Particularly with respect to South Australia:

1)  Participants who are registered to be providing FCAS services will be especially mindful of the market power that they have for provision of FCAS services in the absence of interstate competition.

2)  However it does not end there, as generators will be increasingly looking at the costs they are incurring for the FCAS services the grid is requiring.
(a)  These costs are important everywhere (and for some participants much higher than you’d ordinarily think) which is why we included a monthly break-down of these costs through CAL 2019 in the GSD2019.
(b)  In South Australia in particular this will be worth watching closely in the next few weeks, with some generators conscious of the choice that confronts them (turn off to save on FCAS recovery charges, or continue running to provide the energy the grid needs).

Paul again noted high South Australian FCAS prices in a short LinkedIn post just a few days ago:

So what’s this all about?

 

FCAS – A Quick Recap

Despite Paul and a few others helpfully reminding us that it’s not the whole story, almost all discussion of wholesale electricity prices focuses on just one of the nine distinct prices set in the NEM every five minutes – the “energy’ price which determines payments from customers to generators for the basic traded product. But in addition to the continuous production and pricing of energy, running a large scale grid requires supply of technical capabilities needed to maintain its physical stability and security – so called Ancillary Services.

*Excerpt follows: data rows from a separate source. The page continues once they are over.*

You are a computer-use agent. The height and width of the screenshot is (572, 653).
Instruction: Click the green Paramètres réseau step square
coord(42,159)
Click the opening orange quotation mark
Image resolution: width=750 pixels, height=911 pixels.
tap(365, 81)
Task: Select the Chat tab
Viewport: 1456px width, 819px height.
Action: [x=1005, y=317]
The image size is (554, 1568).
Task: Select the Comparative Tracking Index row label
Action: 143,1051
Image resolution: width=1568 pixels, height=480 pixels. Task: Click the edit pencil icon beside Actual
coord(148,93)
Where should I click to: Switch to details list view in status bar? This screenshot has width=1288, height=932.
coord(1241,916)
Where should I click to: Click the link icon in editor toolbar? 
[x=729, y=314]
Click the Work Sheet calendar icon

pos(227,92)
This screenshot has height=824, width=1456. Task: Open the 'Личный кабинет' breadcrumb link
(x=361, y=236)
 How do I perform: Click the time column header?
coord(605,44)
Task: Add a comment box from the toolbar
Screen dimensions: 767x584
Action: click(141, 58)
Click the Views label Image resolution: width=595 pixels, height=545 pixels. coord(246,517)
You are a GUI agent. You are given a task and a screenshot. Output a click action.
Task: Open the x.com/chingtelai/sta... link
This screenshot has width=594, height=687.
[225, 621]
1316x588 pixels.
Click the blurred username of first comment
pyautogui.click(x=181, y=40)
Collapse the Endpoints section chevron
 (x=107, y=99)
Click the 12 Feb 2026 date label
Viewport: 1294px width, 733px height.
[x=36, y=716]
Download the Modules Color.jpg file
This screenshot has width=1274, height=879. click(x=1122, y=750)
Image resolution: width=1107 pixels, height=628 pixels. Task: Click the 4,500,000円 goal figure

In the NEM, the other eight prices that we talk about less often are for a subset of Ancillary Services supporting frequency control – keeping supply and demand in close real-time balance, reflected in system frequency staying within a narrow band around 50 Hz and returning quickly to that band if a disturbance shifts it. Like energy, these services are dispatched and priced every five minutes and are collectively called FCAS. Without going into any technical detail, they provide AEMO with mechanisms enabling controlled changes in generation or load within various timeframes much shorter than the energy market’s five minute cadence. For a great introduction to FCAS, read Jonathan Dyson’s post here on WattClarity, and for examples of FCAS services in action, a couple of my articles here and here.

Historically, FCAS capabilities have been provided mostly by generators as by-products of their main game, energy production, although batteries and certain loads with appropriate controls can also provide some or all forms of FCAS. In an analogous way to energy prices, market FCAS prices are set via bidding and clearing processes, which are fully enmeshed – coöptimised – with the NEM’s dispatch process for energy.

The quantities of FCAS services required are much smaller than the volumes of energy traded through the NEM (like energy, these volumes are measured in MW and MWh). For most of the NEM’s history, prices for FCAS have also tended to be much lower than the energy price because of their “by-product” nature. With lower volumes and lower prices, the overall cost of FCAS has typically been only a few percent of the value of energy dispatched through the NEM. Hence all the focus on the energy price.

But under unusual conditions – and conditions in South Australia since the 31 January event certainly fall into that category – FCAS prices can spike to extreme levels, right up to the same market price cap applying to energy – $14,700/MWh.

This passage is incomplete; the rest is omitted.